FJ's Deputy Director Wins Lifetime Achievement Award
Written by barb howe Monday, 24 March 2008 15:42
Few people have left a trail of such important and influential accomplishments in the field of farmworkers' rights than our Deputy Director Shelley Davis. That's why one of our partner organizations, Beyond Pesticides presented her with the Dragonfly Lifetime Achievement Award on March 14th at the 26th National Pesticide Forum in Berkeley, California.

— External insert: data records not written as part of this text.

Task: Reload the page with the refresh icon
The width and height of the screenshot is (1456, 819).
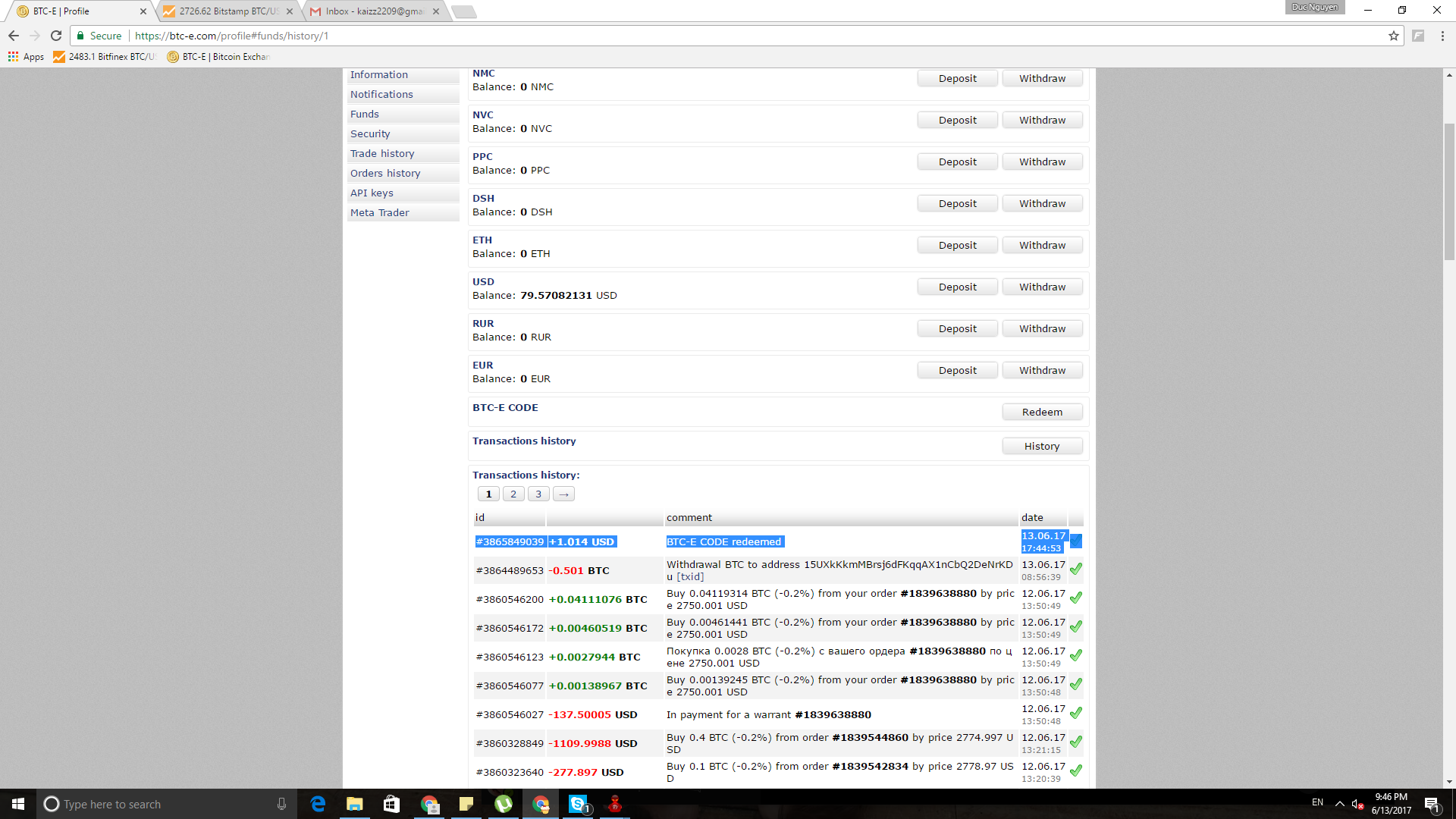Action: 56,36
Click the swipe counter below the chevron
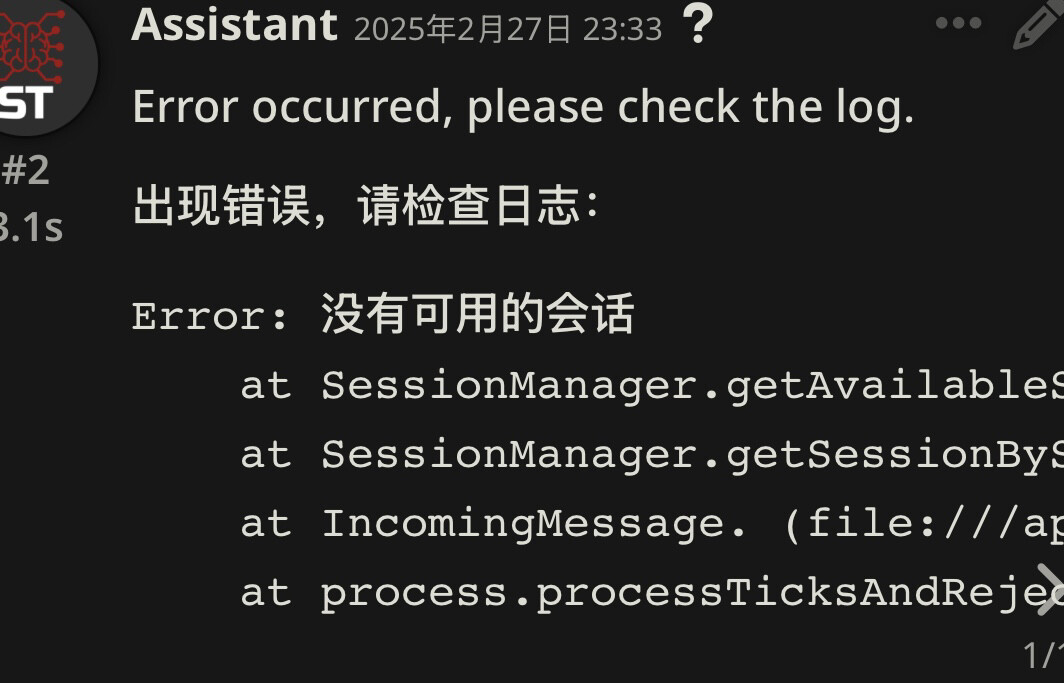 (x=1044, y=656)
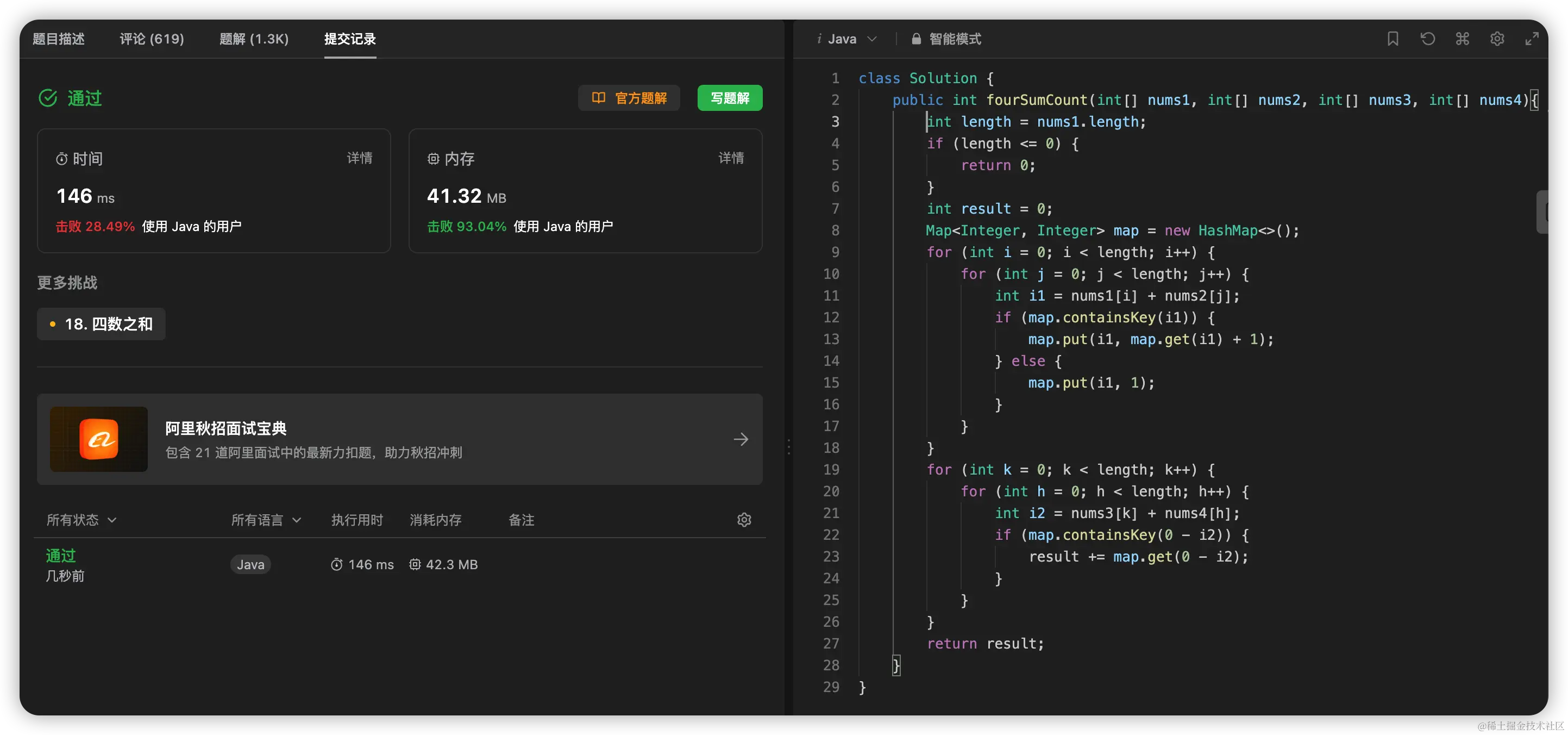Click the submission table settings gear
The width and height of the screenshot is (1568, 735).
coord(744,519)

Her acceptance speech is inspiring and a moving call to action, reminding us that we all have a calling to continue the fight for farmworkers' rights. It is re-printed below.
Dragonfly Award Acceptance Speech
By Shelley Davis
In 1989, Cesar Chavez, founder of the United Farm Workers, went on a hunger strike, not to demand better wages, although those were needed, but to demand that five pesticides be eliminated from grape orchards and the agricultural workplace in general.
These five products were...
- parathion and phosdrin, highly toxic products that affect the brain and nervous system;
- dinseb, which was shown in animal studies to cause birth defects from a single, low level exposure;
- captan, which in both animal and human epidemiological studies, is associated with increased risk of cancer; and
- methyl bromide, a neurotoxin that is also associated with both birth defects and cancer.
Three of these pesticides were eliminated in the course of the next six years: parathion, phosdrin and dinoseb. I and many other advocates worked on these efforts, and it was my privilege to be one of the lead attorneys in the dinoseb case.
But captan, the probable human carcinogen remains in widespread use. Methyl bromide continues to be extensively used in strawberries and tomatoes, in California and Florida. Nevertheless, it was supposed to be banned worldwide by 2005, under the Montreal treaty due to its ozone depleting properties.
Consequently, Cesar’s fight remains our own.
One reason that these and other highly dangerous products continue to be used in American agriculture today is that the law, the Federal Insecticide Fungicide and Rodenticide Act or FIFRA, governing pesticide use on farms is extremely weak.
To eliminate the use of hazardous pesticides on farms, farmworkers must prove that the costs outweigh the benefits. This standard is nearly impossible to meet: The “benefits” to growers from using a particular pesticide are easily stated in dollar terms. But the state of scientific knowledge today is insufficient to allow us to quantify the number of people who will suffer cancer or birth defects as a result of the use of a particular product, much less put a dollar value on those harms – even when animal studies show a link between exposure to the product and these chronic health effects. Consequently, w e have been fighting this fight with the scales tipped in favor of the pesticide companies from the outset. This inequity must change.
We owe it to farmworkers and their families today, and the memory of Cesar Chavez, to change the law and change the reality on the ground – so that no one has to work in an environment where they risk neurological damage, cancer or birth defects when they go to work each day.
As activists, we can make a difference!
Finally, it is my great pleasure to accept this award on behalf of the farmworkers I represent, not because of any great accomplishments of the past, but as a commitment to fight this fight until we succeed.